While ocular symptoms associated with SARS-CoV-2 infection are infrequent, the external eye is typically affected, with follicular or pseudomembranous conjunctivitis, keratoconjunctivitis, and episcleritis being most prevalent[5, 6]. It has been established that the retina, characterized by extensive vasculature, is susceptible to thromboembolic disorders. While less frequent, reports have emerged of posterior segment ocular manifestations among COVID-19 patients, primarily in the form of retinal vascular occlusion [7]. Acute macular neuroretinopathy (AMN), an infrequent condition initially documented by Bos and Deutman in 1975, has been associated with viral infections, intravenous injections, and preeclampsia[8]. Its characteristic features encompass fundus images that typically display dark red petaloid lesions surrounding the fovea, often accompanied by progressive, variable degrees of visual impairment and central visual field defects[9]. Ischemia of the deep capillary plexus (DCP) is reportedly the predominant cause of this condition[10]. An increasing body of evidence suggests that the emergence of the novel coronavirus has been paralleled by a surge in cases of AMN[11, 12]. Over the years, AMN has been primarily documented through case reports, emphasizing the analysis of optical coherence tomography (OCT) characteristics[13, 14].
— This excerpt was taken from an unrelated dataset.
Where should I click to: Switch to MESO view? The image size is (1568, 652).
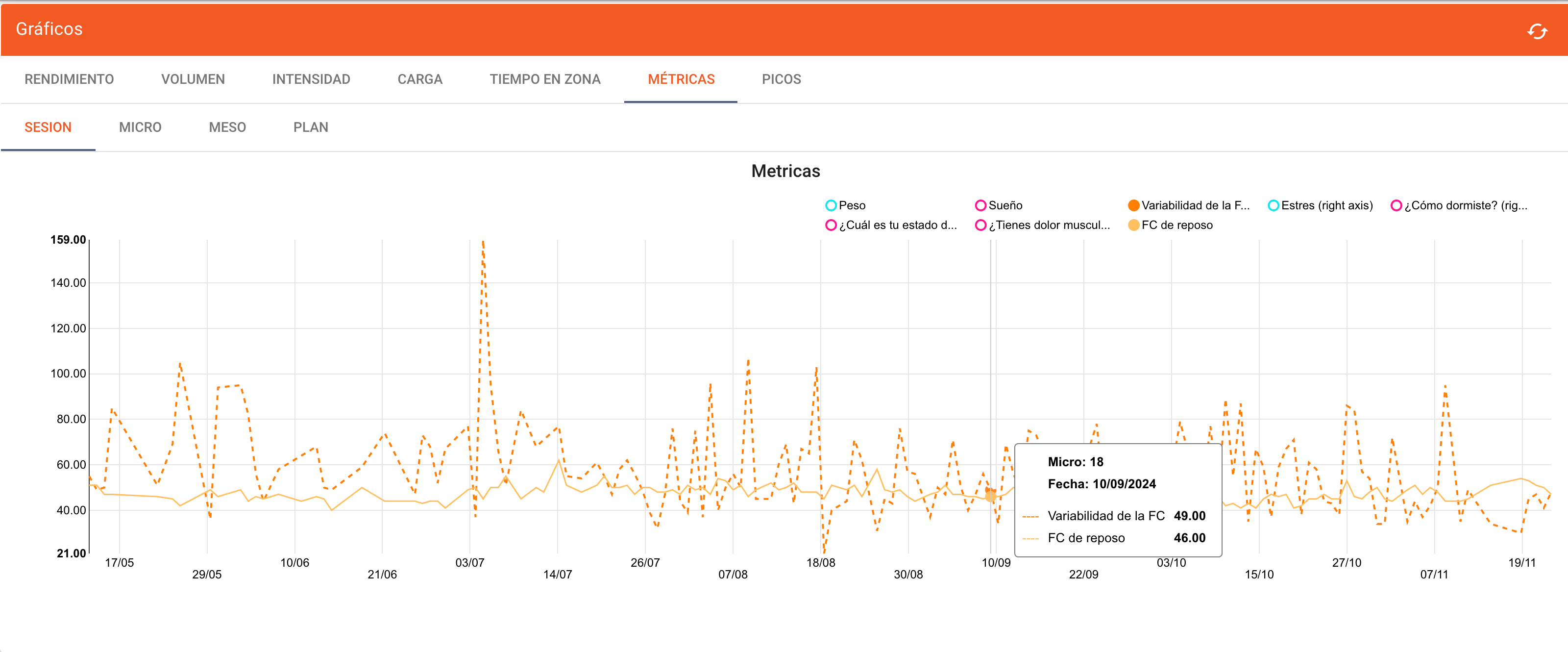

Metabolism is a fundamental characteristic and essential life process, with metabolic dysregulation playing a pivotal role in the context of COVID-19. In recent years, metabolomics has attracted significant interest in mechanistic research and diagnostics pertaining to COVID-19 and related disorders[15, 16]. Indeed, multiple research teams have investigated the metabolite profiles associated with SARS-CoV-2 infections, revealing alterations in metabolites or metabolic pathways[17], including free fatty acids, kynurenine, sphingolipids, glucose, amino acids, tricarboxylic acid (TCA) cycle, and urea cycle. These alterations have been posited to contribute to changes in organ function and immune responses. However, no studies have hitherto examined the metabolomics of AMN-SARS-CoV-2 interactions. Our study addresses this gap by examining serum samples from 14 patients afflicted by this rare condition. Importantly, we sought to unravel the serum metabolomic profile of AMN-SARS-CoV-2, explore potential correlations between these metabolic shifts and coagulation parameters, identify potential biomarkers, and construct predictive models capable of differentiating AMN-SARS-CoV-2 from SARS-CoV-2 infection in the absence of AMN (SARS-CoV-2-no AMN). Indeed, by unraveling the metabolic alterations associated with AMN within the context of SARS-CoV-2 infection, this study has the potential to provide invaluable insights into the underlying mechanisms governing AMN development.